Week 6: Instance-Based Learning Flashcards
Instance-based Classification
To classify a new instance, search the memory for the training instance that most resembles the new instance. A distance metric is used to compare the training instances.
Main components:
- Distance Function, which calculates the distance between any two instances.
- Combination function, which combines results from neighbours to arrive at an answer
Pros:
- Not restricted by data format
- Efficiently adaptable to the additional of new instances
- Requires relatively low training effort
Cons:
- Memory intensive
- Can be more time consuming that neural networks or decision trees
- Making suitable distance and combination functions can be tough
Similarity/Distance
This is the means by which different training instances can be measured for suitability with the new instance.
Absolute Difference
\left\lvert x_{i,j} - x_{i^{‘}, j} \right\rvert
Squared Difference
(x_{i,j} - x_{i^{‘},j})^2
Normalised Absolute Value
\frac{\left\lvert x_{i,j} - x_{i^{‘},j} \right\rvert}{\max_j - \min_j}
Absolute Difference of Standardised Values
\frac{\left\lvert x_{i,j} - \mu_j \right\rvert}{\sigma_j} - \frac{\left\lvert x_{i^{‘},j} - \mu_j \right\rvert}{\sigma_j}
Distance Metric for Nominal Attributes
d(x_{i,j}, x_{i^{‘},j}) = \left{ \begin{array}{cc} 0, & if x_{i,j} = v and x_{i^{‘},j} = v \ 1 & if x_{i,j} = v and x_{i^{‘},j} \ne v \end{array}
Euclidean Distance
d(\boldsymbol{x}i, \boldsymbol{x}{i^{‘}}) = \sqrt{\sum_{j=1}^n(x_{i,j} - x_{i^{‘},j})^2}
Manhattan Distance
d(\boldsymbol{x}i, \boldsymbol{x}{i^{‘}}) = \sum_{j=1}^n \left\lvert x_{i,j} - x_{i^{‘},j} \right\rvert
Weighted Voting
In this setup, not all neighbours are treated equally. The weight of the vote is proportional to the similarity with the new instance. Weighted voting allows for preventing ties.
Spectrogram
Can represent audio data in the frequency domain. Use for identifying songs from audio samples.

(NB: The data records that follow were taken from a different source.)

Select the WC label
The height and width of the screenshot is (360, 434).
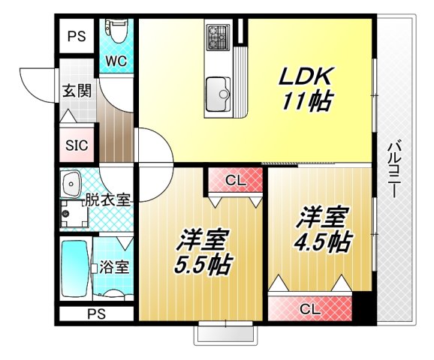(116, 60)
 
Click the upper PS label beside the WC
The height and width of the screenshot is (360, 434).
(77, 36)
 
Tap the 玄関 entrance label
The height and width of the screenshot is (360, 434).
(75, 92)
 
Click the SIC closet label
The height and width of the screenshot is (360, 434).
(77, 146)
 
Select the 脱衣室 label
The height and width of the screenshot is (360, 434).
(108, 200)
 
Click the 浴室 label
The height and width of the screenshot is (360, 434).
(114, 266)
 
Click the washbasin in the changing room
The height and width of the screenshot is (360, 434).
(72, 183)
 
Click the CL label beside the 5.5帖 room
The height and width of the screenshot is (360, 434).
(234, 180)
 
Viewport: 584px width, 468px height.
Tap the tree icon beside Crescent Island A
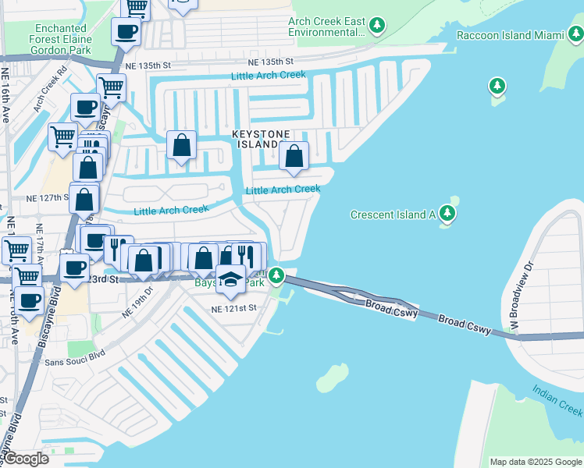tap(447, 213)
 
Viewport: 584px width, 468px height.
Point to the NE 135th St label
tap(270, 62)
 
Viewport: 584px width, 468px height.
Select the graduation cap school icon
tap(230, 278)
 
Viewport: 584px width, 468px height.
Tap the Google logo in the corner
tap(27, 458)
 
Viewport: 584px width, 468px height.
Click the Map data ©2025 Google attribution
tap(536, 462)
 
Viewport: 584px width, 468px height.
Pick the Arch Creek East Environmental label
tap(326, 27)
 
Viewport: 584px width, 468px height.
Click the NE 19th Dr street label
tap(141, 302)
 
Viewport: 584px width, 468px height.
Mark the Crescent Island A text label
tap(393, 214)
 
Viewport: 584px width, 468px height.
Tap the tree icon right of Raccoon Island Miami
tap(575, 33)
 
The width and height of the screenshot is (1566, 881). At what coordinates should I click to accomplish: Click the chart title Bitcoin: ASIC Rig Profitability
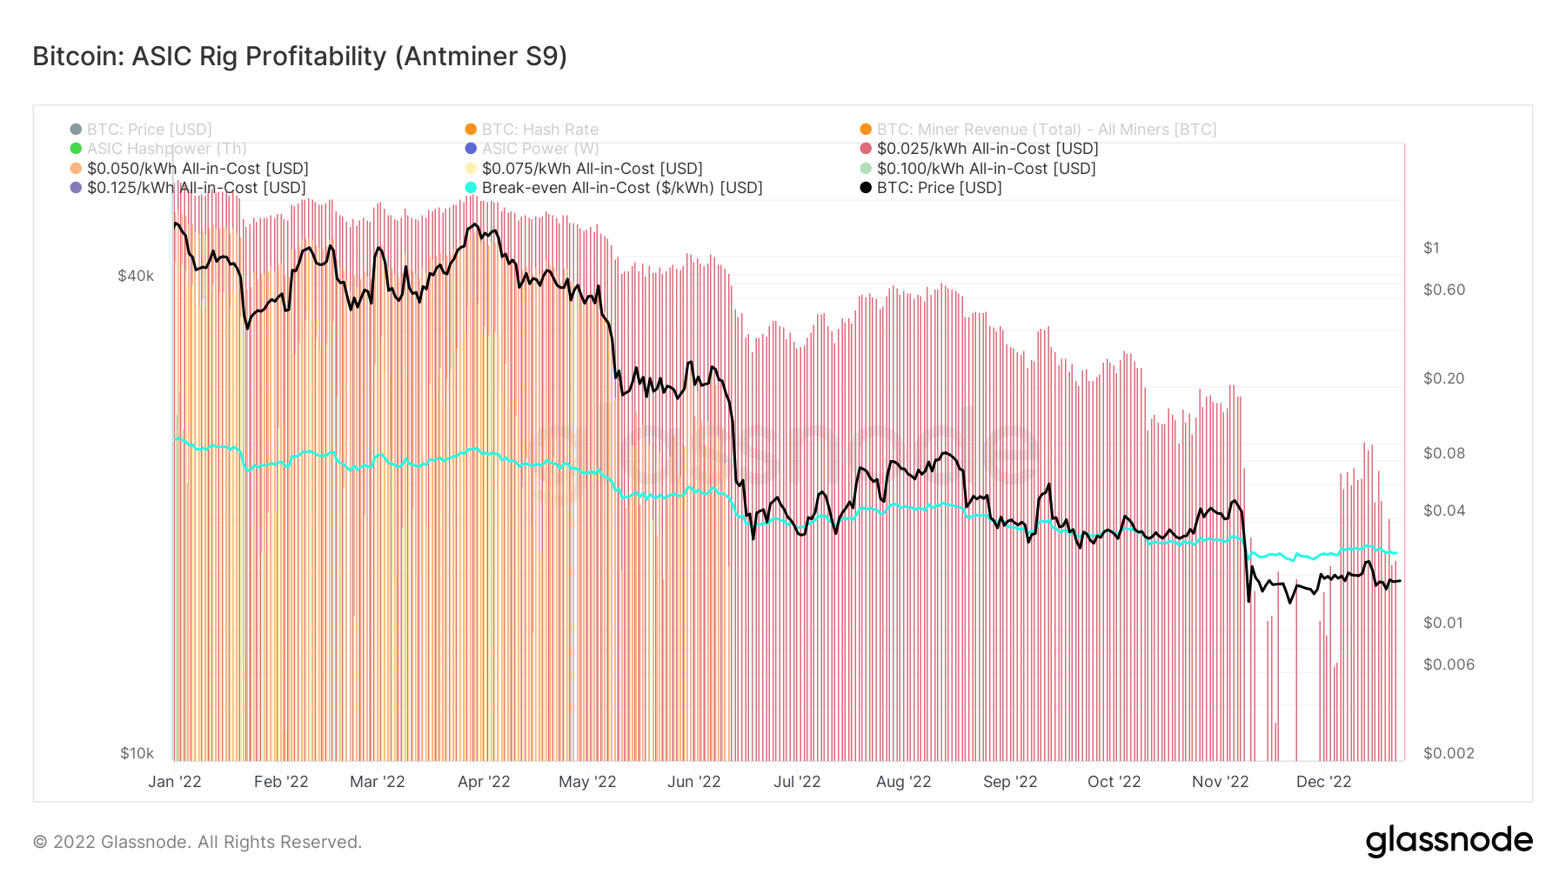299,57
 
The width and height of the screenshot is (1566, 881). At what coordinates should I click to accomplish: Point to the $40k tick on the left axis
136,276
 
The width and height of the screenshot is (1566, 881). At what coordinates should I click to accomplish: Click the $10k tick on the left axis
137,753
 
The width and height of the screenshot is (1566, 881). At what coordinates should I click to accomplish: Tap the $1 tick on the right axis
1431,248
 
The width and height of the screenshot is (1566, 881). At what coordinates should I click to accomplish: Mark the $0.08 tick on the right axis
1443,453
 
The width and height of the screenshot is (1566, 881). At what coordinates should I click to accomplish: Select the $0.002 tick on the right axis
1449,753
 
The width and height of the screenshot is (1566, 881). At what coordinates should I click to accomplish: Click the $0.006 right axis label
1449,664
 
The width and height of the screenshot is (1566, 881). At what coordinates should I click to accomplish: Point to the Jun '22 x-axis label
693,782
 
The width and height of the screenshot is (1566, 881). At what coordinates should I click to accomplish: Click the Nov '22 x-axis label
1220,782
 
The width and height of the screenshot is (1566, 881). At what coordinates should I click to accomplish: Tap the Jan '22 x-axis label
174,782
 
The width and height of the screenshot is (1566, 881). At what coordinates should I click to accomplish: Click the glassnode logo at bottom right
1449,841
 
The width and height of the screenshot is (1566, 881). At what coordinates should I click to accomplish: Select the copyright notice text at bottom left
197,842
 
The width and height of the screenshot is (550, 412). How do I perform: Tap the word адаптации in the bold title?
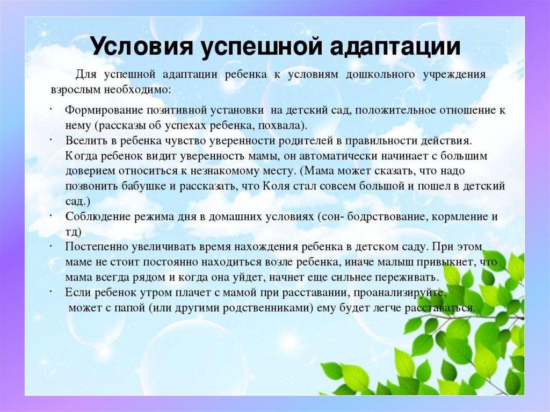[395, 47]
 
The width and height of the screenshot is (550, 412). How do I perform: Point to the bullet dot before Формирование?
[51, 109]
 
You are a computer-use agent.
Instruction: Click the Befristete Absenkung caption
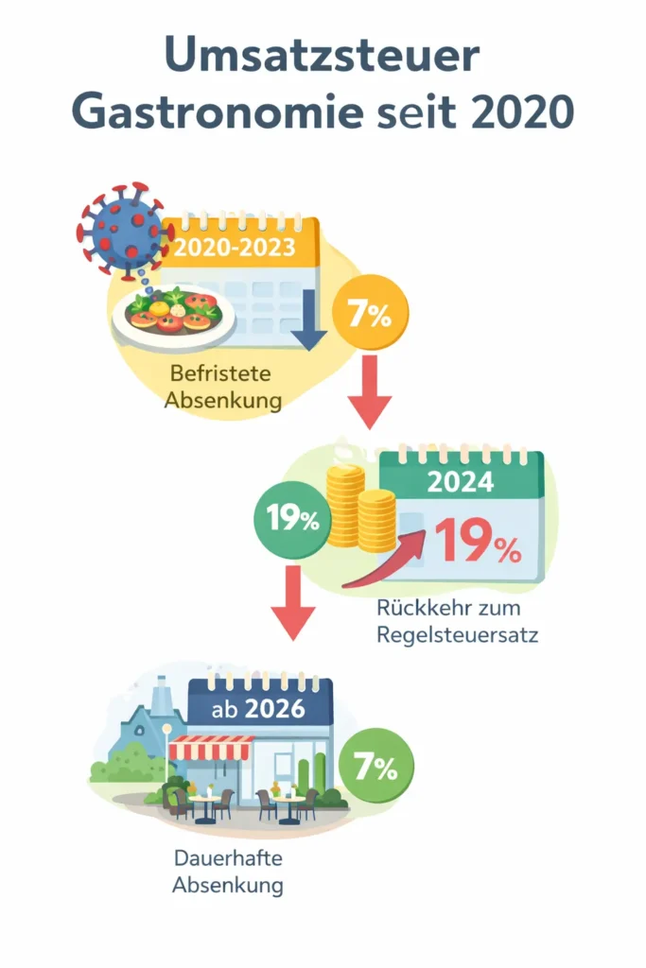pyautogui.click(x=223, y=385)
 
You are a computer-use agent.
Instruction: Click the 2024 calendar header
pyautogui.click(x=461, y=481)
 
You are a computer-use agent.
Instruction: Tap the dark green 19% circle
pyautogui.click(x=291, y=519)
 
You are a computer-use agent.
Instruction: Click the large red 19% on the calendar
pyautogui.click(x=478, y=542)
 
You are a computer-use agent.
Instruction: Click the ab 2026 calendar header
pyautogui.click(x=260, y=707)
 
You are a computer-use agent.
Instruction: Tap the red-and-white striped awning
pyautogui.click(x=209, y=747)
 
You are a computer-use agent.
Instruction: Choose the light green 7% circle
pyautogui.click(x=375, y=767)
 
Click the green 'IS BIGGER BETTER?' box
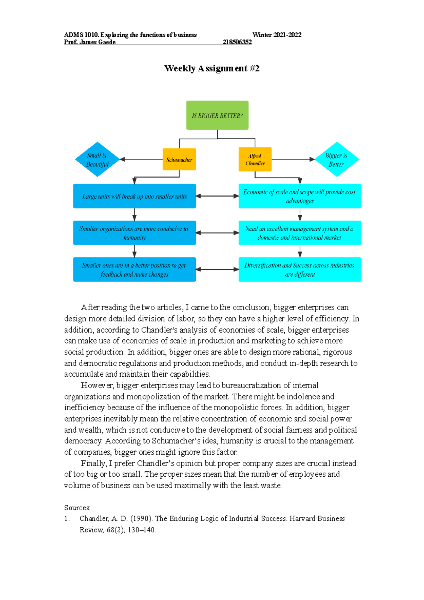pyautogui.click(x=217, y=116)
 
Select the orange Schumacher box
pyautogui.click(x=179, y=160)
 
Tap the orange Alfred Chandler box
pyautogui.click(x=255, y=160)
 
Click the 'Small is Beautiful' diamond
pyautogui.click(x=97, y=160)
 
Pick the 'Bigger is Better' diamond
pyautogui.click(x=336, y=160)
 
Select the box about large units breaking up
pyautogui.click(x=134, y=196)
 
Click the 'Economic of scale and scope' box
pyautogui.click(x=300, y=196)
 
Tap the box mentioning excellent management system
pyautogui.click(x=300, y=233)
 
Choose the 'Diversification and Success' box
pyautogui.click(x=300, y=270)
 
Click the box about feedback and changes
pyautogui.click(x=134, y=270)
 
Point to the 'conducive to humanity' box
pyautogui.click(x=134, y=233)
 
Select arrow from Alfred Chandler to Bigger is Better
pyautogui.click(x=293, y=159)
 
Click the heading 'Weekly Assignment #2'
pyautogui.click(x=212, y=69)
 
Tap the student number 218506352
pyautogui.click(x=237, y=42)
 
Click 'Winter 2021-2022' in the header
pyautogui.click(x=277, y=35)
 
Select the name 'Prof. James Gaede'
pyautogui.click(x=90, y=42)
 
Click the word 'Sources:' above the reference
pyautogui.click(x=77, y=508)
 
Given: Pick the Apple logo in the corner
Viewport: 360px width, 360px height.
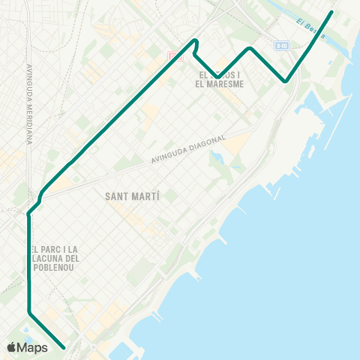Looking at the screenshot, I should point(12,347).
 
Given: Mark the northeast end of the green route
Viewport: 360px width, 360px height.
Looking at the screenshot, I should point(332,11).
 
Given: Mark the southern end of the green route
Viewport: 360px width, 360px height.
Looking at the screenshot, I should point(65,348).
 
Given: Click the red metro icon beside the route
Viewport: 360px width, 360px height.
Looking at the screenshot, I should point(174,55).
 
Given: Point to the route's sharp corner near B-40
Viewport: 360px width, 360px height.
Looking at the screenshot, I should point(285,81).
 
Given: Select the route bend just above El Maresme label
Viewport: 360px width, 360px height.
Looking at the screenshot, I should point(218,76).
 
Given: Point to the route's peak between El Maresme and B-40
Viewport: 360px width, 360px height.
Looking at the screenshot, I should point(250,48).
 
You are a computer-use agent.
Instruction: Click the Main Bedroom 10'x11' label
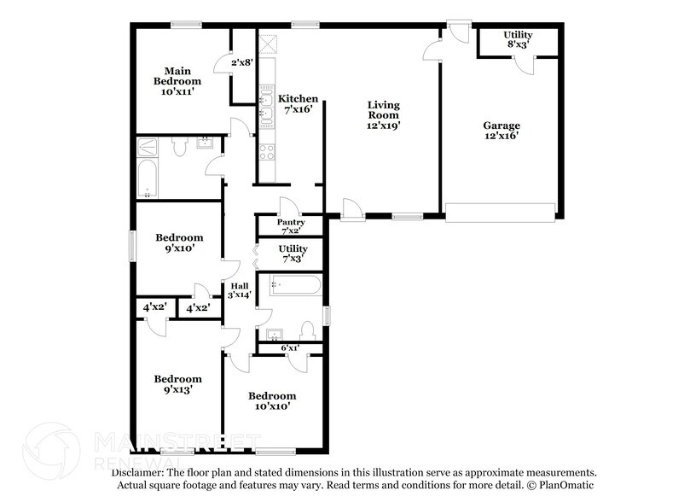pos(177,81)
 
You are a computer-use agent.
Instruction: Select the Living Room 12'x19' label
pos(383,114)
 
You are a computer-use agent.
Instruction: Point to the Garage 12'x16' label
pos(501,131)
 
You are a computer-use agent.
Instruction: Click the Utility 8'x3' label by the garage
pos(518,38)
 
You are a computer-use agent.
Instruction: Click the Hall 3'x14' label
pos(239,289)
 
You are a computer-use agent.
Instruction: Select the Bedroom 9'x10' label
pos(178,243)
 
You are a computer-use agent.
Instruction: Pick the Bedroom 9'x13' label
pos(177,384)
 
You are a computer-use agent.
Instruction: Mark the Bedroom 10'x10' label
pos(272,401)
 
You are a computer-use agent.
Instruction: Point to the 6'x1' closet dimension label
pos(291,347)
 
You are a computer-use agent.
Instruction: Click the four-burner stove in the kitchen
pos(265,153)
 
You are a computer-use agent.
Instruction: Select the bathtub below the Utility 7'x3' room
pos(295,285)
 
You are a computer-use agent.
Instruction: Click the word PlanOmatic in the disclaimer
pos(568,484)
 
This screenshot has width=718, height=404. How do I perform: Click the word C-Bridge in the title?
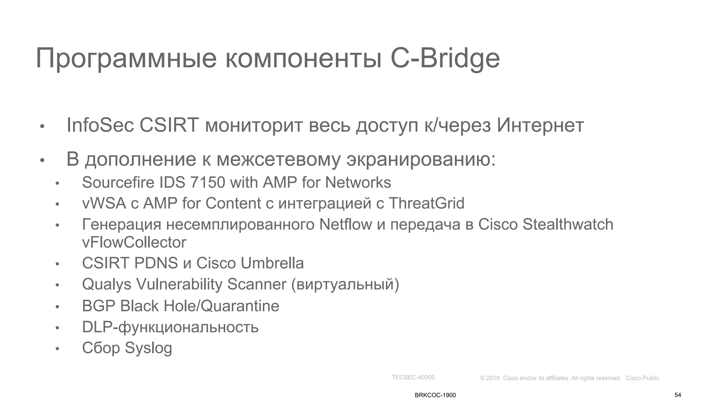(x=445, y=59)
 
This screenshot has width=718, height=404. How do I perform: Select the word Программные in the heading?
(x=126, y=59)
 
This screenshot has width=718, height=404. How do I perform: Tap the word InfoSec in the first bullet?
(x=100, y=125)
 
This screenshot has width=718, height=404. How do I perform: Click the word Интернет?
(x=540, y=125)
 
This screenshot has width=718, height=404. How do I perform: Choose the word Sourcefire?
(x=118, y=182)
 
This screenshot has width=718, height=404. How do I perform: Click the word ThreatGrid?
(x=426, y=203)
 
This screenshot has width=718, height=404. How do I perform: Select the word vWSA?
(x=104, y=203)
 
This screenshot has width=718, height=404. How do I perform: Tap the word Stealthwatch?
(x=568, y=224)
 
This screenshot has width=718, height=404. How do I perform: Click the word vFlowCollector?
(x=134, y=242)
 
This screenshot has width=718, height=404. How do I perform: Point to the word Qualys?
(x=107, y=284)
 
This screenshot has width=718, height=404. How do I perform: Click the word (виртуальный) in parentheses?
(x=345, y=284)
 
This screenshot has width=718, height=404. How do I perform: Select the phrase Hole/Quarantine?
(x=221, y=306)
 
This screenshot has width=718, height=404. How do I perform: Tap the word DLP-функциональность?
(x=170, y=327)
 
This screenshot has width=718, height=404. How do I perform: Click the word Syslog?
(x=148, y=348)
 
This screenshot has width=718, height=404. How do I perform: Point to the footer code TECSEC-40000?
(x=413, y=377)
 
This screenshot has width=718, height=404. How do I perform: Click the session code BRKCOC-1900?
(x=435, y=395)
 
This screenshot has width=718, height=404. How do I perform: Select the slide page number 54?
(x=678, y=395)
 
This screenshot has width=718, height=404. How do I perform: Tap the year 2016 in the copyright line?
(x=493, y=378)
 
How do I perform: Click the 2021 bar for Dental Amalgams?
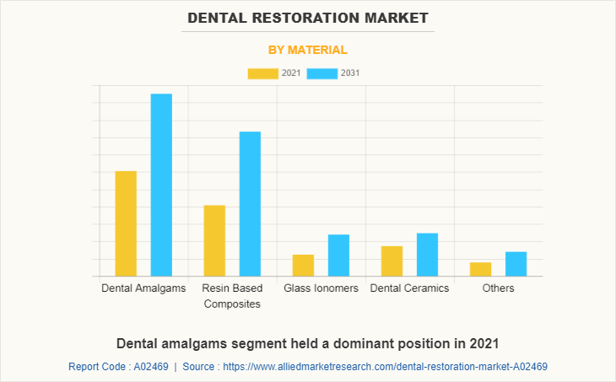[126, 223]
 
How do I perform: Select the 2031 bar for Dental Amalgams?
[161, 185]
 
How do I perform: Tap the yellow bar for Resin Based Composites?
[214, 240]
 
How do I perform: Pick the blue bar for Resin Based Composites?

In the case of music identification, the vertical axis correspond to music frequencies. The horizontal axis represents time. The data can be transformed into constellation plots.
Constellation Plot
A graph of the frequency peaks for a song in the frequency domain. It only has the spectrogram peaks. Each song is defined by a unique constellation of peaks in the frequency domain, with background noise minimised.
Metric for Finding Similar Songs
Number of peaks that the two songs have in common / Number of all distinct Peaks
Anchor Points
An anchor point is a peak in the constellation chart that is paired with other peaks that follow in the time axis within a specified range of frequencies.
In the context of song identification, each anchor-peak pair is associated with a time difference between the peak and the anchor pair, and the frequency difference between the peak and the anchor.
Song Identification Method
- Convert the new snippet into a constellation plot.
- Turn the constellation plot into anchor points with anchor-peak pairs.
- Identify matching anchor points between the listened song and songs in the database. Determine the longest consecutive sequence of overlap between the two.
- Return the song with the longest overlap, i.e. the nearest neighbour.